0003: IAM Service Persistence Strategy
Date: 2025-08-03
Status: Accepted
Context
The iam-service requires a persistence mechanism to store tenant, user, and role data. Other services in the Citadel platform, such as book_keeper, are designed with an event sourcing pattern. The question has been raised whether the iam-service should follow the same pattern for consistency, or if a different approach is more suitable for its specific domain.
Decision
We will implement the iam-service using a traditional, state-oriented persistence model. The current state of aggregates (like Tenant and User) will be stored directly in a relational database (PostgreSQL) using an ORM (GORM). We will explicitly not use event sourcing for this service.
Consequences
Positive:
- High Read Performance: Core authorization and authentication queries (e.g., "Is this user active?", "What are this user's roles?") will be extremely fast, as they involve direct lookups on indexed tables representing the current state.
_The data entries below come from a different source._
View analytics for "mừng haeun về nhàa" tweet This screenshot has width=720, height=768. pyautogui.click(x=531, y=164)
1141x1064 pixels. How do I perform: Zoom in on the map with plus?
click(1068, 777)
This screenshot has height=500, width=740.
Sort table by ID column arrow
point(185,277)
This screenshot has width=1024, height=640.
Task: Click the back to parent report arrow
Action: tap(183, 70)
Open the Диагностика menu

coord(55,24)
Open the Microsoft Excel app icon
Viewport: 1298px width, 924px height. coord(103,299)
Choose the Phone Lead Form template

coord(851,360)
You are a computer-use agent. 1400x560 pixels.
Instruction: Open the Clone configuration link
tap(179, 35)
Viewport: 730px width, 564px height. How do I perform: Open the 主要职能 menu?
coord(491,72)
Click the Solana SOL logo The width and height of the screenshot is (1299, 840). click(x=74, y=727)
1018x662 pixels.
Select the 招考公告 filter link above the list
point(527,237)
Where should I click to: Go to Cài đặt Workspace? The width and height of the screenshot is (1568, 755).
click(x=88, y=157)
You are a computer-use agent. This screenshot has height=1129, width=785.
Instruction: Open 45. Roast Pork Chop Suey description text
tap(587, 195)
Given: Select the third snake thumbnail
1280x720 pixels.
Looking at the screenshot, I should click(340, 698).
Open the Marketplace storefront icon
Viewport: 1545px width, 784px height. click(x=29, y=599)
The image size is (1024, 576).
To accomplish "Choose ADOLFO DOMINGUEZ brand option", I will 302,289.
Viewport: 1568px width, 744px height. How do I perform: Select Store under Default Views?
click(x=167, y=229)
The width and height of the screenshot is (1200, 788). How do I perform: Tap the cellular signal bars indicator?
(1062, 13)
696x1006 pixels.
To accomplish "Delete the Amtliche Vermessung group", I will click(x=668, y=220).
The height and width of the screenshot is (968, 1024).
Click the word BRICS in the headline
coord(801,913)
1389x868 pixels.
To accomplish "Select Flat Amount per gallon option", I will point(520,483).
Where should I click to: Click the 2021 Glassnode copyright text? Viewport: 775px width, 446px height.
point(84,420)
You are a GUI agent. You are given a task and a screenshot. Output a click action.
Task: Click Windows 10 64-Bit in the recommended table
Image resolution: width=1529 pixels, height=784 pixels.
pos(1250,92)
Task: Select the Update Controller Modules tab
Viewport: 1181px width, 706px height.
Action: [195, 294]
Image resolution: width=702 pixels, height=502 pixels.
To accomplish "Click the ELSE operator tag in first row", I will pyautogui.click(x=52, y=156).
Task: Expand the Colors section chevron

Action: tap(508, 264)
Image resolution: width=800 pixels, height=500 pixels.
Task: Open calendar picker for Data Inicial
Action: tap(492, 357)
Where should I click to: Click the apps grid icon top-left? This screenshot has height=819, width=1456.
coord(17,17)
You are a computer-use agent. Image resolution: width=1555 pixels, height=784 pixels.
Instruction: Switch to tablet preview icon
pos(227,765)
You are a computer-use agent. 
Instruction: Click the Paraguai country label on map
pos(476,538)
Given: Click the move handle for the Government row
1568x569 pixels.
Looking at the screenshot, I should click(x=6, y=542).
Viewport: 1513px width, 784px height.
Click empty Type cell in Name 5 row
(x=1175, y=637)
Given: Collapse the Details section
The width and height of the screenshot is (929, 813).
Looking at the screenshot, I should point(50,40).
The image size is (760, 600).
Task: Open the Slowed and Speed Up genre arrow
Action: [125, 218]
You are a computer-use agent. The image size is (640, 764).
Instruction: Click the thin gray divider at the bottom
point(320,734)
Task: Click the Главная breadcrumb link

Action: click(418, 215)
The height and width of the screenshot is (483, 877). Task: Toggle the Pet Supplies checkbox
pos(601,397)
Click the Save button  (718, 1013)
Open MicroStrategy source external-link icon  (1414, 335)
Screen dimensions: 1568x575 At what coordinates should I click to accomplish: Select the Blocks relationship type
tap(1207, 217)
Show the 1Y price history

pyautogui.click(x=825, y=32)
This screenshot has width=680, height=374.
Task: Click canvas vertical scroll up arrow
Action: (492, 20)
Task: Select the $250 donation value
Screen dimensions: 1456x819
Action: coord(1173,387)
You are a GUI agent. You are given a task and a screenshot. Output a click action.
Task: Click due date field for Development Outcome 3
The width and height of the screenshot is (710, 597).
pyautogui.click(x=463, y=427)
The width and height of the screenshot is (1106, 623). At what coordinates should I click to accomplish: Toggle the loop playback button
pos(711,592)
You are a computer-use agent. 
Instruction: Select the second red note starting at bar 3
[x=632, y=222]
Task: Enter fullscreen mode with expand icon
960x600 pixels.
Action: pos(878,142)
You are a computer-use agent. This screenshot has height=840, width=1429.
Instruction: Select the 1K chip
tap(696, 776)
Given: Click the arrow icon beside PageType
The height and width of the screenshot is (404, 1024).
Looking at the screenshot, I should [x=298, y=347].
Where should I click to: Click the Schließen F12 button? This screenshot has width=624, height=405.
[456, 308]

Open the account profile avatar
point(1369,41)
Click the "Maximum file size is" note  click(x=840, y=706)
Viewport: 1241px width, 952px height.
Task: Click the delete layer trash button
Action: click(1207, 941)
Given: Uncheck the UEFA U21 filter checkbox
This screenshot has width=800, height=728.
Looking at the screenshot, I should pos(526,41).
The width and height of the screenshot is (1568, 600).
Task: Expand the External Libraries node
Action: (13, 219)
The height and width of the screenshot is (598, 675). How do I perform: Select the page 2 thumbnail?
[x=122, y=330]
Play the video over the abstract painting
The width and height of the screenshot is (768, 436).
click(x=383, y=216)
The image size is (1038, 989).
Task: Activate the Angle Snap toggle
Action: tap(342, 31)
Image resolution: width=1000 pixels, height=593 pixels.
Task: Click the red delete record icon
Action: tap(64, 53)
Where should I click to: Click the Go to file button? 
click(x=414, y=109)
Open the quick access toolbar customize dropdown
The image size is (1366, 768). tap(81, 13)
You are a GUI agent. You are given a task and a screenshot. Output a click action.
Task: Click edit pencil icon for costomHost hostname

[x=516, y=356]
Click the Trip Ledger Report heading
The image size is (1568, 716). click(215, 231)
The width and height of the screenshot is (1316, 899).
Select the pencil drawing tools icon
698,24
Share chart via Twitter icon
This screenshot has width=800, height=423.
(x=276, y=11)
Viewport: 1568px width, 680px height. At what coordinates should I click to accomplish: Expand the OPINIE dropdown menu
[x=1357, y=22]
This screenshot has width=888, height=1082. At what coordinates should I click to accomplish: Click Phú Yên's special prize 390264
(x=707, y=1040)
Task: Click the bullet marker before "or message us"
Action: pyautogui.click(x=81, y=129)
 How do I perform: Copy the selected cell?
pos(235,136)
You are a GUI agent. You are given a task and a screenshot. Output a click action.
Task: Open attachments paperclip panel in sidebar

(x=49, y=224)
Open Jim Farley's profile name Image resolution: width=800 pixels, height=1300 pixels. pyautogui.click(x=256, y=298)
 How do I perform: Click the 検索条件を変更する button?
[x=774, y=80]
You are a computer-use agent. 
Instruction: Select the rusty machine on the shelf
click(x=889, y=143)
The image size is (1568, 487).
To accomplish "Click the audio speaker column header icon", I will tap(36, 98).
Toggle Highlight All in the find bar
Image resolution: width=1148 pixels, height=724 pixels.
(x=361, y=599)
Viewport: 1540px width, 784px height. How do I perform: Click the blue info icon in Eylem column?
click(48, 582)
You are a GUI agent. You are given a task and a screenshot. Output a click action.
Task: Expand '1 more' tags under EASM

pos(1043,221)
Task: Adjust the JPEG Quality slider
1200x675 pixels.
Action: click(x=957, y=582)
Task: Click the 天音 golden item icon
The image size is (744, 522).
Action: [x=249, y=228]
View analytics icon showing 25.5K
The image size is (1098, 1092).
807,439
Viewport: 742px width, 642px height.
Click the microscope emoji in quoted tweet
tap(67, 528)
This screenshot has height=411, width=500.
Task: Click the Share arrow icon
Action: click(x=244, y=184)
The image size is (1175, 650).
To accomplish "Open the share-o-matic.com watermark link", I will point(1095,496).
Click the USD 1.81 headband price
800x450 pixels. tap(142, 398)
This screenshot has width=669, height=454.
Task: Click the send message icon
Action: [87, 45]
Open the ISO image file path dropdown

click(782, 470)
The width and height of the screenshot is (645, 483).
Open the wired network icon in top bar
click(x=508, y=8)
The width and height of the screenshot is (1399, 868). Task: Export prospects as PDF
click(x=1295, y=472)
This is a critical requirement for a low-latency IAM system.
- Simplicity and Familiarity: The state-oriented approach is a well-understood pattern, making the service easier to implement, debug, and maintain for the majority of developers.
- Strong Consistency: Writes are immediately reflected in subsequent reads, which is the desired behavior for security-sensitive operations like changing a password or assigning a role.
Negative:
- Implicit Audit Trail: The system does not have a "perfect" immutable log of all state changes by default. This is mitigated by our decision to publish domain events (e.g.,
TenantCreated,UserRolesAssigned) for any state change, which can be consumed by a separate audit or logging service.
Rationale
The primary responsibility of the iam-service is to answer the question, "What is the state right now?" This is fundamentally different from a service like book_keeper, whose primary responsibility is to answer, "What happened over time?".
For an IAM service, read performance and strong consistency for the current state are more important than the ability to replay history to reconstruct state. The chosen approach optimizes for the core use case (fast authentication and authorization checks) while still enabling a robust audit trail through the use of domain events. This aligns with choosing the best tool for the job for each service's specific domain.